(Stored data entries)
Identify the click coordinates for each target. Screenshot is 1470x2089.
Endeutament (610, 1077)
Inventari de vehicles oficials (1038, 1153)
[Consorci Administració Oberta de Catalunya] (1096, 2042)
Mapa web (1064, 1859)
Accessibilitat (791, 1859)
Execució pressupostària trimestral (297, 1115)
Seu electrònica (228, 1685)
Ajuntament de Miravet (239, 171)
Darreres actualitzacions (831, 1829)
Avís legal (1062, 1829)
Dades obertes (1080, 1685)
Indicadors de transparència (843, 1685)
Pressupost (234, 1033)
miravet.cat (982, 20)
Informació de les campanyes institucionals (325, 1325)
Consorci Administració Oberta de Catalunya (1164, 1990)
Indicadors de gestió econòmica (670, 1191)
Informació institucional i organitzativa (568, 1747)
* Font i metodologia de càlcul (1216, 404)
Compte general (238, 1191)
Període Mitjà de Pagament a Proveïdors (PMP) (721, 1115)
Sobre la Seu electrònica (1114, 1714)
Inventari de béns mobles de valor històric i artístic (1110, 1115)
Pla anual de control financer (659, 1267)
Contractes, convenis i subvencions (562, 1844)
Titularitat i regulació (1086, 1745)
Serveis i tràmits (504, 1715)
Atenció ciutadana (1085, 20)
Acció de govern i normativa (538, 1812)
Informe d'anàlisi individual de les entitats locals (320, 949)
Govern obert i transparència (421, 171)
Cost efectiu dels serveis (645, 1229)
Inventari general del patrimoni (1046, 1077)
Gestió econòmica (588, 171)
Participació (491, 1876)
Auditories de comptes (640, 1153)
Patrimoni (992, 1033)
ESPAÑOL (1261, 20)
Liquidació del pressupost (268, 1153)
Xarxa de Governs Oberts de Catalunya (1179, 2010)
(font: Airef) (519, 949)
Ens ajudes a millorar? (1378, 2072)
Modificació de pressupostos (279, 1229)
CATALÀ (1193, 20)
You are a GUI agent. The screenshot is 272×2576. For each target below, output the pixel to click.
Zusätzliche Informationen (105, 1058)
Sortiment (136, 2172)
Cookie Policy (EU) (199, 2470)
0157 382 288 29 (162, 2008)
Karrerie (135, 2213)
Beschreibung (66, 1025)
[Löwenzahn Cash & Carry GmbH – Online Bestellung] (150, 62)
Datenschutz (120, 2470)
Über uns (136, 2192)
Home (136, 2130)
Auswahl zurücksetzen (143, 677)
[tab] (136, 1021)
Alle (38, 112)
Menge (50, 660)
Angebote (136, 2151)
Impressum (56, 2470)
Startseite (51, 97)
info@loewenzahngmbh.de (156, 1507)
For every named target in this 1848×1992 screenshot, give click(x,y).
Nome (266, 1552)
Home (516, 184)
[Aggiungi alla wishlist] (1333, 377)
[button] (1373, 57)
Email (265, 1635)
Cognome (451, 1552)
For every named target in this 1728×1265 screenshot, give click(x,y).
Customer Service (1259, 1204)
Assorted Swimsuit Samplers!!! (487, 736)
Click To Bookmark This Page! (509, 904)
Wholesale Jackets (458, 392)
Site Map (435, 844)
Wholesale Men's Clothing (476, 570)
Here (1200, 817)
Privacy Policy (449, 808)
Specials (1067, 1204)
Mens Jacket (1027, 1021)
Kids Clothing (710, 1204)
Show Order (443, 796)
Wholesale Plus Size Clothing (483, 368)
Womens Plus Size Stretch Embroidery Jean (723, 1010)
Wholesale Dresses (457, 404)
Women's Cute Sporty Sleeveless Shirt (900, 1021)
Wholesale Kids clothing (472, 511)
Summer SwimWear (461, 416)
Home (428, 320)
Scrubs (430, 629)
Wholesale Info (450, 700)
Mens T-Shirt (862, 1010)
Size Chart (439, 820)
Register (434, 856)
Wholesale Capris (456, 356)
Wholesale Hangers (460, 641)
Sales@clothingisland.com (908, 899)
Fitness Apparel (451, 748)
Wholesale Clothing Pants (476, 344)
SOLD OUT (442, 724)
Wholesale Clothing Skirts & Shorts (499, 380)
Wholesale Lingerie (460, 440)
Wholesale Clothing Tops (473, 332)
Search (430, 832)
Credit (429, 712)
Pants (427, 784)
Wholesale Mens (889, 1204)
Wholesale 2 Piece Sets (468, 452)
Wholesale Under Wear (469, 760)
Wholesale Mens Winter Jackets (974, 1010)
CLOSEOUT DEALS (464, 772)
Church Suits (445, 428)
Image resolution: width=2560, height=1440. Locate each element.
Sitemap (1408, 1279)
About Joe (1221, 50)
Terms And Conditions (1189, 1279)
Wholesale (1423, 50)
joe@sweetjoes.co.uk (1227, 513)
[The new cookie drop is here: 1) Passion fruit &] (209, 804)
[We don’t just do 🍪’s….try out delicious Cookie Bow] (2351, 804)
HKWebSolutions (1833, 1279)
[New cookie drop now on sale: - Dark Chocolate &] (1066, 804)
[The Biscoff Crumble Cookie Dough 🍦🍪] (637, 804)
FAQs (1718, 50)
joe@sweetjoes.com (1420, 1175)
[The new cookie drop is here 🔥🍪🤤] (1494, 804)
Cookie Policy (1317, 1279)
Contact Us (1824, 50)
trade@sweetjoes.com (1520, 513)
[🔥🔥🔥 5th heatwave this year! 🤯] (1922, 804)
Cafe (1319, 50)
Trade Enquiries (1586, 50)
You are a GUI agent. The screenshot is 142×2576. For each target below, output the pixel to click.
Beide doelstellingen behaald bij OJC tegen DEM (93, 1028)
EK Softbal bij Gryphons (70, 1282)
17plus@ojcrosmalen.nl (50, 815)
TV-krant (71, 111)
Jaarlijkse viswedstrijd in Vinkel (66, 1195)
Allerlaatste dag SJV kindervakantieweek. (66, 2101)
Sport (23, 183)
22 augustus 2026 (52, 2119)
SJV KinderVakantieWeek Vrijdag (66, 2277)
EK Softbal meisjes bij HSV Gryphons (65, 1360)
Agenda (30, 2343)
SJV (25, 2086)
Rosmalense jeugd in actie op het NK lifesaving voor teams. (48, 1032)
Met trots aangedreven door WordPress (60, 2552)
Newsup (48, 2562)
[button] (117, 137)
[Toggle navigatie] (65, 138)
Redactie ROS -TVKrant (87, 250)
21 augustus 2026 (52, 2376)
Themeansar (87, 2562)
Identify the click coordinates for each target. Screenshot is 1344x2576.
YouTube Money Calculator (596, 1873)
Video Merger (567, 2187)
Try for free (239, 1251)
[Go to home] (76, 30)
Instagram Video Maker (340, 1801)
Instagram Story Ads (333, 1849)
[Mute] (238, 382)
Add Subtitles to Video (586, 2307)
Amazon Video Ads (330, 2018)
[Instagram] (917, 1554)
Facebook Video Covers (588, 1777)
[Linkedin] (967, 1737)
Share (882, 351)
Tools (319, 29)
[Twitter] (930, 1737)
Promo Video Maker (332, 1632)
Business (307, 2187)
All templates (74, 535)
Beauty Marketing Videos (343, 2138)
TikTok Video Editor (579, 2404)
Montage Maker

DIRECTIONS FOR THIS TASK
Send back every record, precisely as written.

SOLUTION TO THIS TASK
Identify the click coordinates for each target. Screenshot is 1470x2089.
Endeutament (610, 1077)
Inventari de vehicles oficials (1038, 1153)
[Consorci Administració Oberta de Catalunya] (1096, 2042)
Mapa web (1064, 1859)
Accessibilitat (791, 1859)
Execució pressupostària trimestral (297, 1115)
Seu electrònica (228, 1685)
Ajuntament de Miravet (239, 171)
Darreres actualitzacions (831, 1829)
Avís legal (1062, 1829)
Dades obertes (1080, 1685)
Indicadors de transparència (843, 1685)
Pressupost (234, 1033)
miravet.cat (982, 20)
Informació de les campanyes institucionals (325, 1325)
Consorci Administració Oberta de Catalunya (1164, 1990)
Indicadors de gestió econòmica (670, 1191)
Informació institucional i organitzativa (568, 1747)
* Font i metodologia de càlcul (1216, 404)
Compte general (238, 1191)
Període Mitjà de Pagament a Proveïdors (PMP) (721, 1115)
Sobre la Seu electrònica (1114, 1714)
Inventari de béns mobles de valor històric i artístic (1110, 1115)
Pla anual de control financer (659, 1267)
Contractes, convenis i subvencions (562, 1844)
Titularitat i regulació (1086, 1745)
Serveis i tràmits (504, 1715)
Atenció ciutadana (1085, 20)
Acció de govern i normativa (538, 1812)
Informe d'anàlisi individual de les entitats locals (320, 949)
Govern obert i transparència (421, 171)
Cost efectiu dels serveis (645, 1229)
Inventari general del patrimoni (1046, 1077)
Gestió econòmica (588, 171)
Participació (491, 1876)
Auditories de comptes (640, 1153)
Patrimoni (992, 1033)
ESPAÑOL (1261, 20)
Liquidació del pressupost (268, 1153)
Xarxa de Governs Oberts de Catalunya (1179, 2010)
(font: Airef) (519, 949)
Ens ajudes a millorar? (1378, 2072)
Modificació de pressupostos (279, 1229)
CATALÀ (1193, 20)
You are a GUI agent. The screenshot is 272×2576. For each target below, output the pixel to click.
Zusätzliche Informationen (105, 1058)
Sortiment (136, 2172)
Cookie Policy (EU) (199, 2470)
0157 382 288 29 (162, 2008)
Karrerie (135, 2213)
Beschreibung (66, 1025)
[Löwenzahn Cash & Carry GmbH – Online Bestellung] (150, 62)
Datenschutz (120, 2470)
Über uns (136, 2192)
Home (136, 2130)
Auswahl zurücksetzen (143, 677)
[tab] (136, 1021)
Alle (38, 112)
Menge (50, 660)
Angebote (136, 2151)
Impressum (56, 2470)
Startseite (51, 97)
info@loewenzahngmbh.de (156, 1507)
For every named target in this 1848×1992 screenshot, give click(x,y).
Nome (266, 1552)
Home (516, 184)
[Aggiungi alla wishlist] (1333, 377)
[button] (1373, 57)
Email (265, 1635)
Cognome (451, 1552)
For every named target in this 1728×1265 screenshot, give click(x,y).
Customer Service (1259, 1204)
Assorted Swimsuit Samplers!!! (487, 736)
Click To Bookmark This Page! (509, 904)
Wholesale Jackets (458, 392)
Site Map (435, 844)
Wholesale Men's Clothing (476, 570)
Here (1200, 817)
Privacy Policy (449, 808)
Specials (1067, 1204)
Mens Jacket (1027, 1021)
Kids Clothing (710, 1204)
Show Order (443, 796)
Wholesale Plus Size Clothing (483, 368)
Womens Plus Size Stretch Embroidery Jean (723, 1010)
Wholesale Dresses (457, 404)
Women's Cute Sporty Sleeveless Shirt (900, 1021)
Wholesale Kids clothing (472, 511)
Summer SwimWear (461, 416)
Home (428, 320)
Scrubs (430, 629)
Wholesale Info (450, 700)
Mens T-Shirt (862, 1010)
Size Chart (439, 820)
Register (434, 856)
Wholesale Capris (456, 356)
Wholesale Hangers (460, 641)
Sales@clothingisland.com (908, 899)
Fitness Apparel (451, 748)
Wholesale Clothing Pants (476, 344)
SOLD OUT (442, 724)
Wholesale Clothing Skirts & Shorts (499, 380)
Wholesale Lingerie (460, 440)
Wholesale Clothing Tops (473, 332)
Search (430, 832)
Credit (429, 712)
Pants (427, 784)
Wholesale Mens (889, 1204)
Wholesale 2 Piece Sets (468, 452)
Wholesale Under Wear (469, 760)
Wholesale Mens Winter Jackets (974, 1010)
CLOSEOUT DEALS (464, 772)
Church Suits (445, 428)
Image resolution: width=2560, height=1440. Locate each element.
Sitemap (1408, 1279)
About Joe (1221, 50)
Terms And Conditions (1189, 1279)
Wholesale (1423, 50)
joe@sweetjoes.co.uk (1227, 513)
[The new cookie drop is here: 1) Passion fruit &] (209, 804)
[We don’t just do 🍪’s….try out delicious Cookie Bow] (2351, 804)
HKWebSolutions (1833, 1279)
[New cookie drop now on sale: - Dark Chocolate &] (1066, 804)
[The Biscoff Crumble Cookie Dough 🍦🍪] (637, 804)
FAQs (1718, 50)
joe@sweetjoes.com (1420, 1175)
[The new cookie drop is here 🔥🍪🤤] (1494, 804)
Cookie Policy (1317, 1279)
Contact Us (1824, 50)
trade@sweetjoes.com (1520, 513)
[🔥🔥🔥 5th heatwave this year! 🤯] (1922, 804)
Cafe (1319, 50)
Trade Enquiries (1586, 50)
You are a GUI agent. The screenshot is 142×2576. For each target below, output the pixel to click.
Beide doelstellingen behaald bij OJC tegen DEM (93, 1028)
EK Softbal bij Gryphons (70, 1282)
17plus@ojcrosmalen.nl (50, 815)
TV-krant (71, 111)
Jaarlijkse viswedstrijd in Vinkel (66, 1195)
Allerlaatste dag SJV kindervakantieweek. (66, 2101)
Sport (23, 183)
22 augustus 2026 (52, 2119)
SJV KinderVakantieWeek Vrijdag (66, 2277)
EK Softbal meisjes bij HSV Gryphons (65, 1360)
Agenda (30, 2343)
SJV (25, 2086)
Rosmalense jeugd in actie op het NK lifesaving voor teams. (48, 1032)
Met trots aangedreven door WordPress (60, 2552)
Newsup (48, 2562)
[button] (117, 137)
[Toggle navigatie] (65, 138)
Redactie ROS -TVKrant (87, 250)
21 augustus 2026 (52, 2376)
Themeansar (87, 2562)
Identify the click coordinates for each target. Screenshot is 1344x2576.
YouTube Money Calculator (596, 1873)
Video Merger (567, 2187)
Try for free (239, 1251)
[Go to home] (76, 30)
Instagram Video Maker (340, 1801)
Instagram Story Ads (333, 1849)
[Mute] (238, 382)
Add Subtitles to Video (586, 2307)
Amazon Video Ads (330, 2018)
[Instagram] (917, 1554)
Facebook Video Covers (588, 1777)
[Linkedin] (967, 1737)
Share (882, 351)
Tools (319, 29)
[Twitter] (930, 1737)
Promo Video Maker (332, 1632)
Business (307, 2187)
All templates (74, 535)
Beauty Marketing Videos (343, 2138)
TikTok Video Editor (579, 2404)
Montage Maker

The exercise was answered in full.